Friday, September 30, 2016

Good Roots Yield Good Fruits

Peter Leithart at First Things has an interesting short post on the chiastic structure of Romans 10:9-10.  Here are the formatted verses:

A.  Because, if you confess with your mouth that Jesus is Lord
B.  and believe in your heart that God raised him from the dead,
C.  you will be saved.
B'.  For with the heart one believes and is justified,
A'.  and with the mouth one confesses and is saved.

After an examination of the structure, Leithart ends with:
Substantively, the double use of the root indicates that salvation doesn’t come from heart belief alone.  Salvation results from the work of two organs, the heart and the mouth.  Heart-belief is absolutely necessary, but not sufficient to achieve salvation.  The interior heart has to emerge into the public forum, verbalized in confession.
While I mostly like the piece, the lest sentence gives me pause, because it seems ambiguous.  Leithart appears to make the confession of faith in a public forum a necessary work to be worked in order to procure salvation.  This is never the case as good works, prepared beforehand by God, are to be walked in subsequent to salvation.  The proper understanding of this passage is to see that confession and belief are two aspects of a single reality.  Belief is evidenced via outward expression.
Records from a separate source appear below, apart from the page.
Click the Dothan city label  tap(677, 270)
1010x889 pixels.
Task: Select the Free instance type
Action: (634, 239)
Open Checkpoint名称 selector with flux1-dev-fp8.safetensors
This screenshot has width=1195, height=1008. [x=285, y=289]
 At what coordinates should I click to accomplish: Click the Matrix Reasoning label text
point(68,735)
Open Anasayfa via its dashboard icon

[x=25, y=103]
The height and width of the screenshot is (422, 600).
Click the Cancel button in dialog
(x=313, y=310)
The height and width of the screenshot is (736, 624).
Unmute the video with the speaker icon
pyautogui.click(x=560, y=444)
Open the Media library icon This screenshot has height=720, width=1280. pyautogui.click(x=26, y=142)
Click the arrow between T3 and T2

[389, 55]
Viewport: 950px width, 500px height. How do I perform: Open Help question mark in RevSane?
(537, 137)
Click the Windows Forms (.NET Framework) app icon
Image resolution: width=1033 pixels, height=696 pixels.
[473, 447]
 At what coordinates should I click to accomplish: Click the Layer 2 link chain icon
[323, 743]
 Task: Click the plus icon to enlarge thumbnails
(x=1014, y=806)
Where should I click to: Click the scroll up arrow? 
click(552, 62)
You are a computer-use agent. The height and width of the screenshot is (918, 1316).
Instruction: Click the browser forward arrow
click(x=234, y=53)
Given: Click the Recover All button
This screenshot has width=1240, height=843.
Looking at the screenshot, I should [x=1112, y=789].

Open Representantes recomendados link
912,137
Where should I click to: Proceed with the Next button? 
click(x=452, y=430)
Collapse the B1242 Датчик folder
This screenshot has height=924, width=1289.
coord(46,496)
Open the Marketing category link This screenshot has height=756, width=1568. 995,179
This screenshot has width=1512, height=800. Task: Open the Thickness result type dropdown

Works without faith is self-righteousness, while faith without works is fideism.  Both scenarios leave us as the walking dead.  Life comes solely through the Word of God given to us that we might believe, confess, and do it, as Paul goes on to quote from Deuteronomy 30:14:
But what does it say?  “The word is near you, in your mouth and in your heart” (that is, the word of faith that we proclaim).  (Rom 10:8)
If we believe the finished work of Christ is “for me,” then what (and Who) has been given abides within and is naturally expressed by what is confessed, (i.e., by their fruits you will know them).

What do you confess?  What fruit to you bear?